SPRINGFIELD, MA - AUGUST 12:   Artis Gilmore shakes hands with Hall of Fame Player Julius Erving during the Basketball Hall of Fame Enshrinement Ceremony at Symphony Hall on August 12, 2011 in Springfield, Massachusetts. (Photo by Jim Rogash/Getty Images)
Jim Rogash/Getty Images
Kelly ScalettaFeatured Columnist IVJanuary 6, 2017

Juilus Erving, a.k.a. "Doctor J," spent the 70s and early 80s thrilling the basketball world with his high-flying, acrobatic play above the rim. His style of play was largely responsible for the ABA/NBA merger and the incorporation of many of their rules.
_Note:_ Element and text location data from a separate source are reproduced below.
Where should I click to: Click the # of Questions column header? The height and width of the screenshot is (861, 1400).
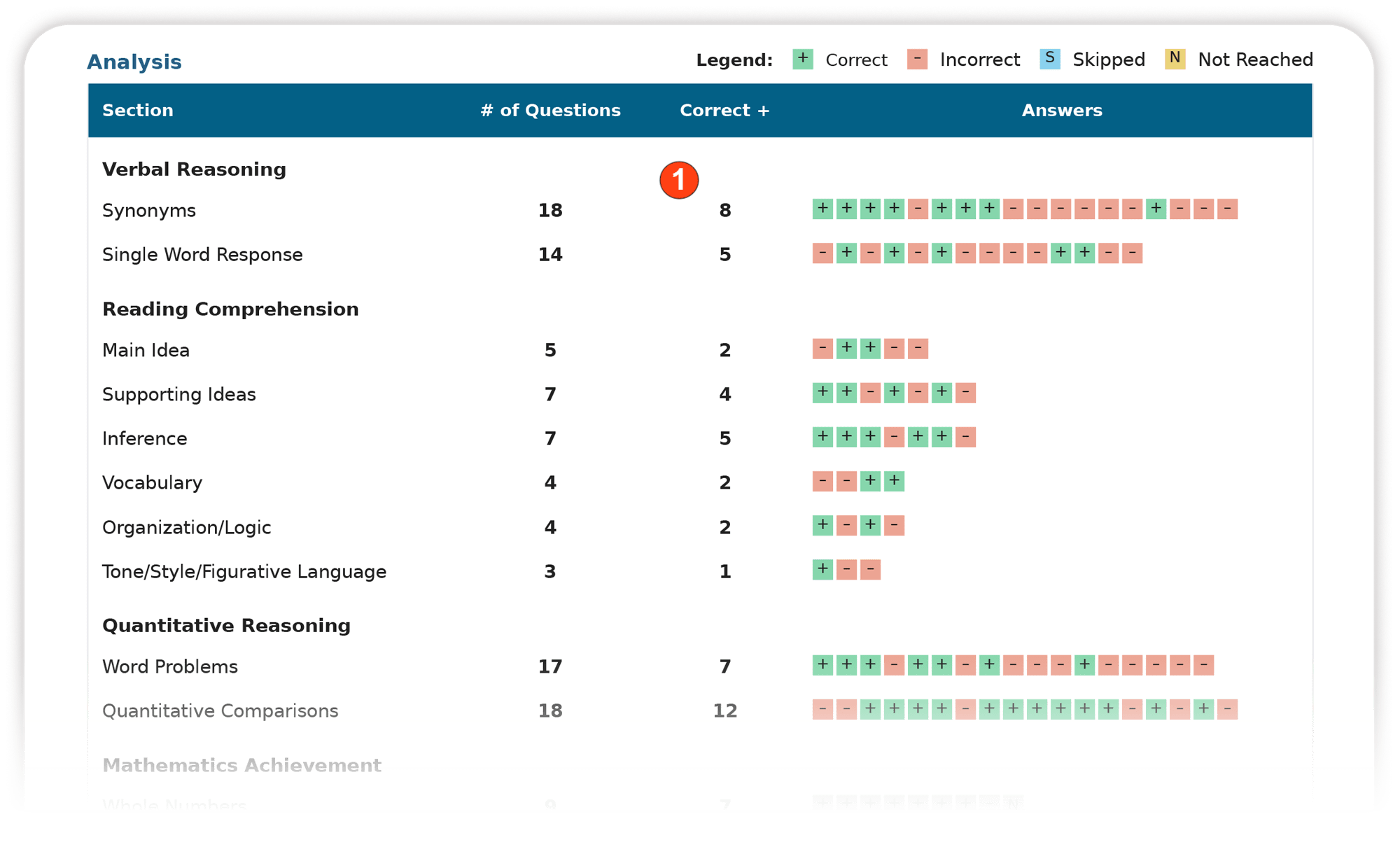point(550,111)
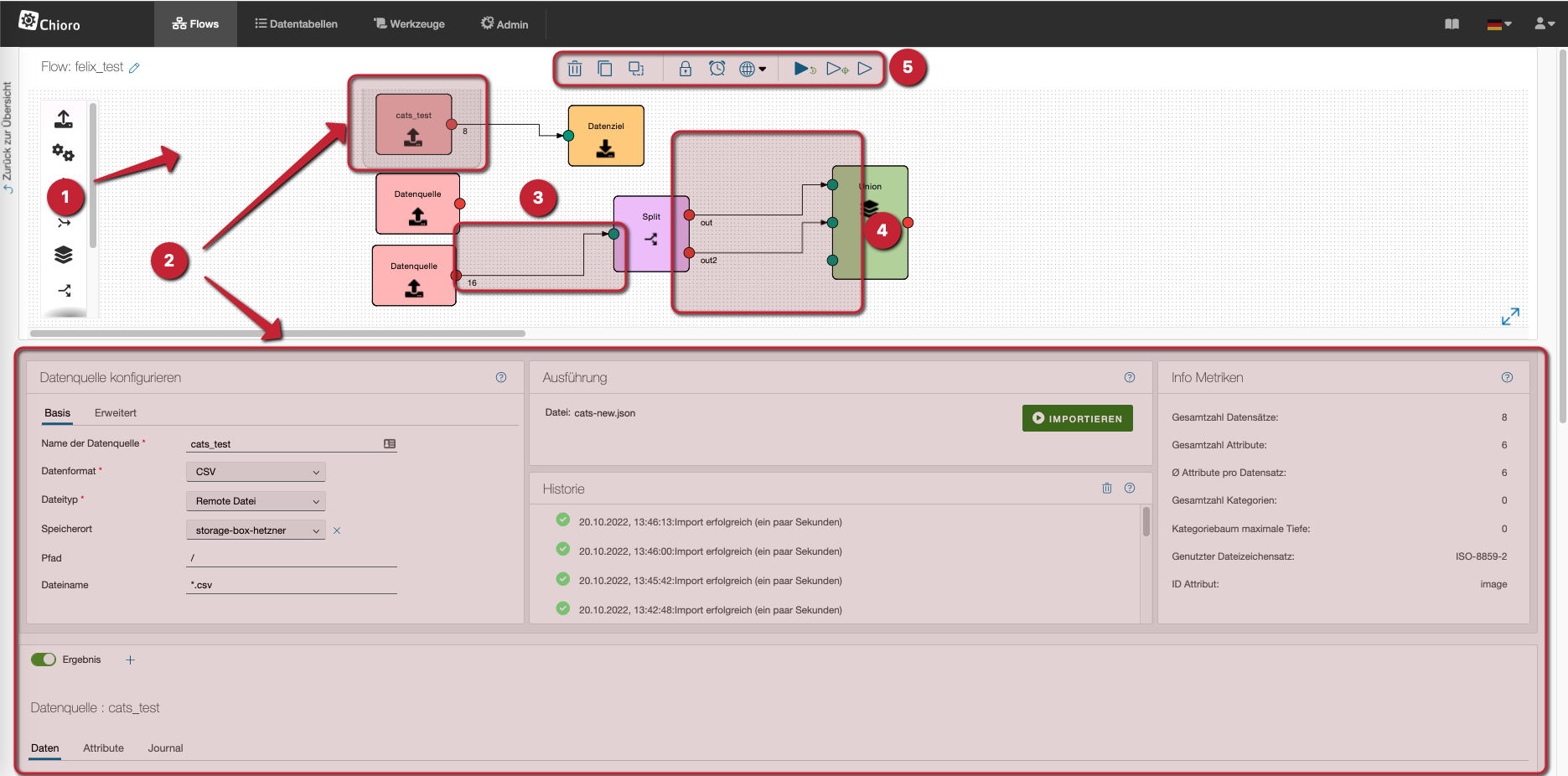
Task: Switch to the Erweitert tab
Action: point(116,413)
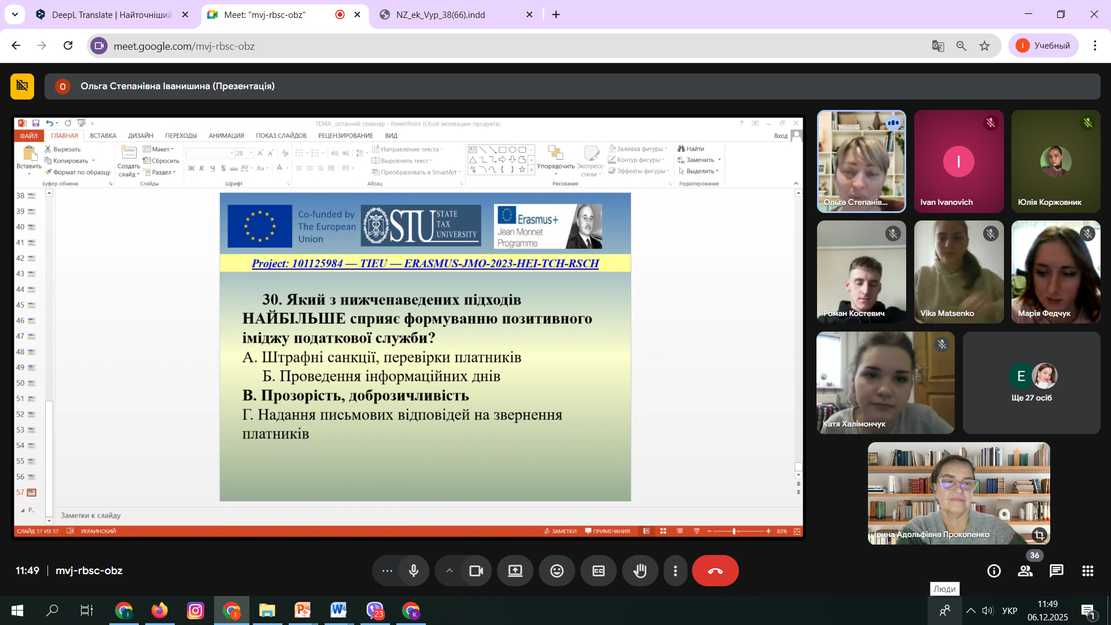Click the share screen icon
Image resolution: width=1111 pixels, height=625 pixels.
pyautogui.click(x=515, y=571)
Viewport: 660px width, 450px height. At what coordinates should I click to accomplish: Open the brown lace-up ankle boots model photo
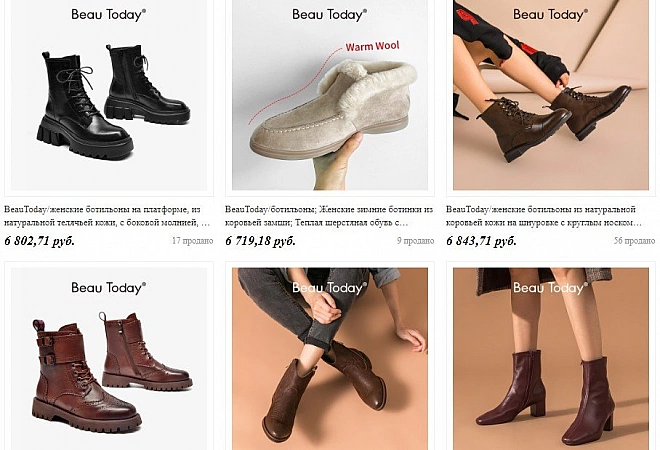tap(551, 95)
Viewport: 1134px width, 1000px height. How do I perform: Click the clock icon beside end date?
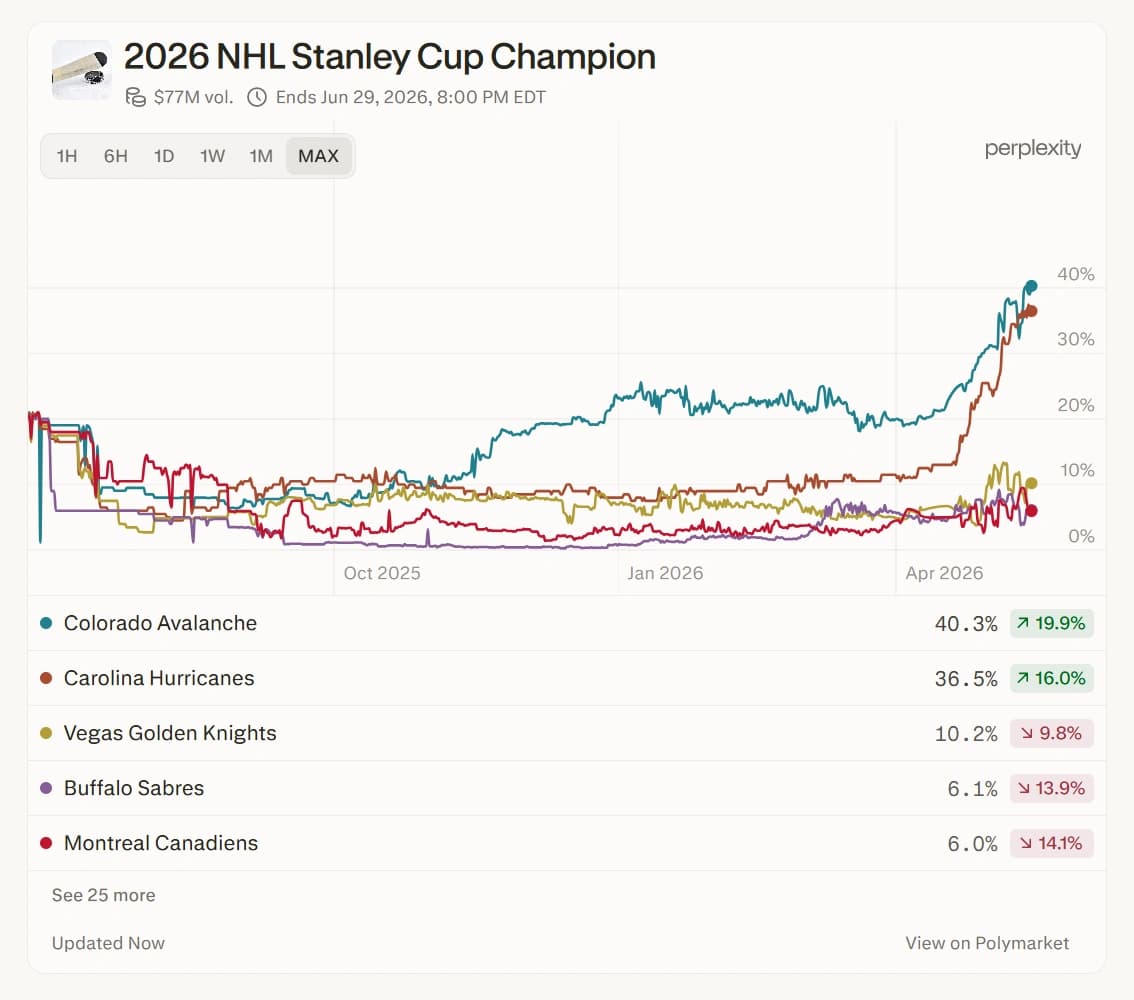coord(257,97)

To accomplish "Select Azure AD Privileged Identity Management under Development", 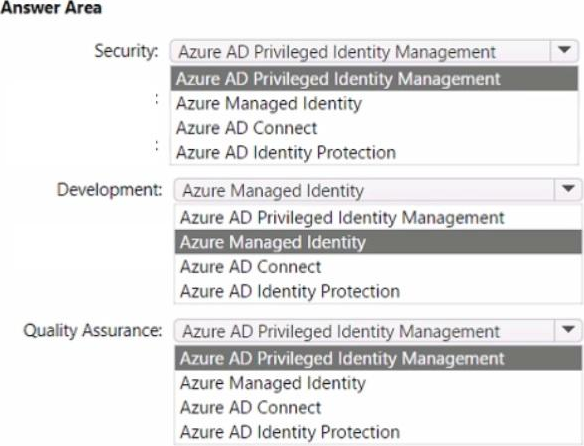I will (378, 218).
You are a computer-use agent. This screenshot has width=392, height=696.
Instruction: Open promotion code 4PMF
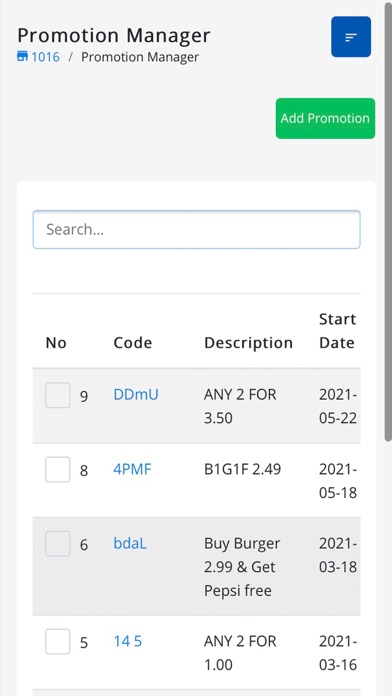click(132, 469)
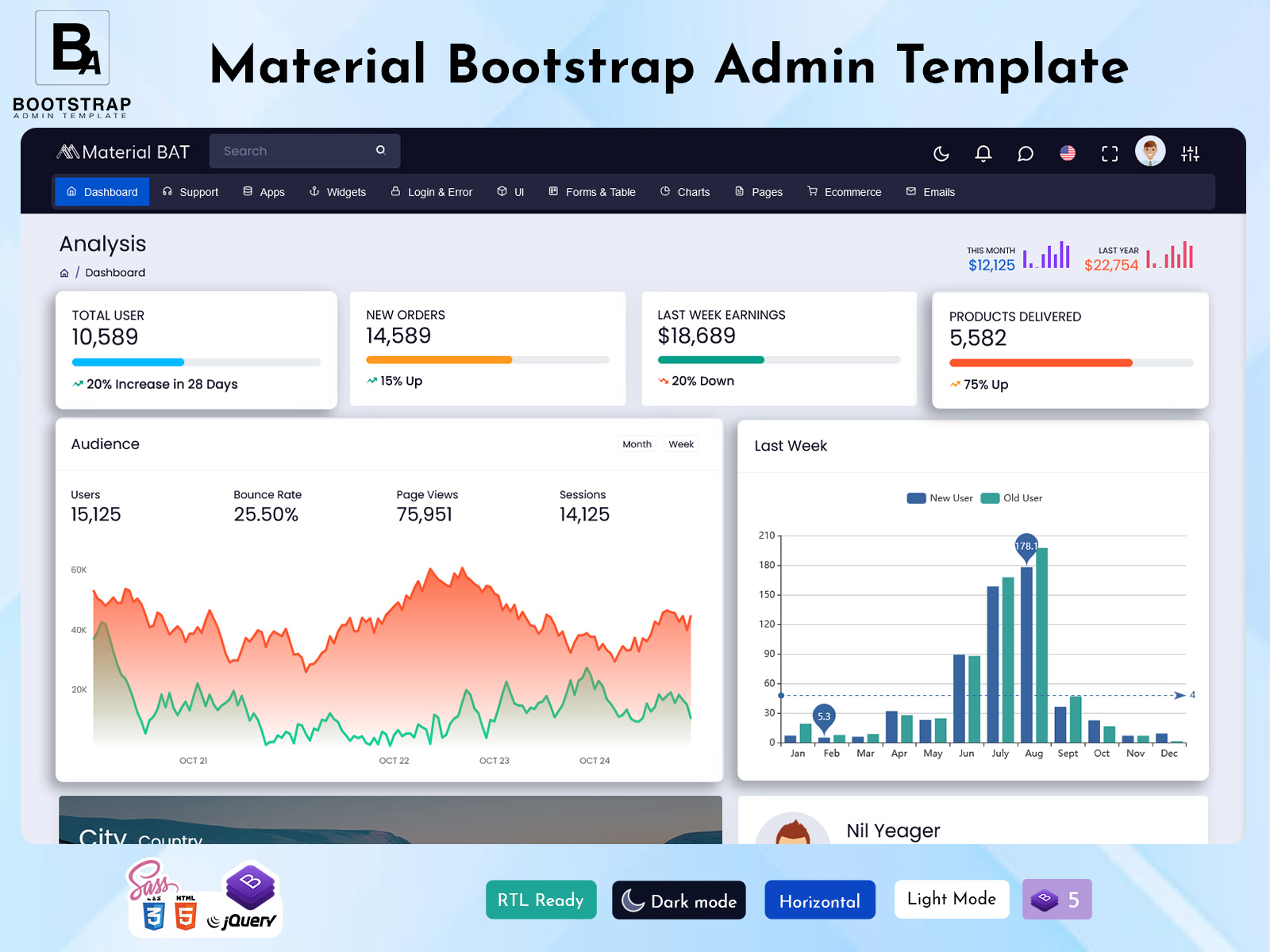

Yesterday, he sold the single biggest emblem of that achievement, his ABA Championship ring from 1974, for a record $460,741. 

All in all, Erving made over $3.5 million when he auctioned off his memorabilia. Here's what was sold based on the Slam article. 

According to SCP, Erving’s 1974 New York Nets ABA championship ring netted $460,471, a record for a sports ring. Among other items auctioned by Erving were: – His 1983 76ers championship ring: $244,240. – His 1983 All-Star game MVP trophy: $115,242. – The jersey he wore in his final NBA game, a Game 5 loss to Milwaukee in the first round of the 1987 playoffs: $88,826. – Sixers reversible practice jersey: $5,522. – 1978 All-Star ring: $238,853. – Game ball used to score his 25,000th career point: $92,086. – His graduation tassel from the University of Massachusetts: $640. – His 1968 class ring from Roosevelt (N.Y.) High: $35,801. – Basketball signed by 14 members of the Sixers 1983 championship team: $11,262. – His playbook from the 1976-77 season: $16,980.

Somehow, I don't think that playbook is still in effect. 

What wouldn't be sold, though, are the incredible memories he gave us. 

It was 1977, and a nine-year old-Kelly Scaletta was watching his first NBA game. Now, I know that sounds old, but understand my parents weren't sports fans, and I'd been living the last three years in England, where I was watching tennis and soccer. 

I got back to the states in early summer, and we were visiting my dad's best from college in Princeton, N.J.. I remember only certain things, like the 76ers winning against the Houston Rockets to clinch and go to the Finals, but mostly I remember just watching a man by the name of Dr. J and being in utter awe. 

It was not possible, according to my nine-year-old mind, that a human being should be able to do the things that he was doing. The fluidity of movement was just humanly impossible. 

Watching that game turned me into an NBA fan. I got to know guys named Larry and Magic, Michael and Karl and John and Kobe and LeBron and now Derrick, all because I got to watch that game where that majestic man did the impossible. 

It makes me a little sad that he had to sell his items. I don't know what is going on with him personally that necessitates it. The lifetimes of memories as an NBA fan are because of him, though. Those are priceless.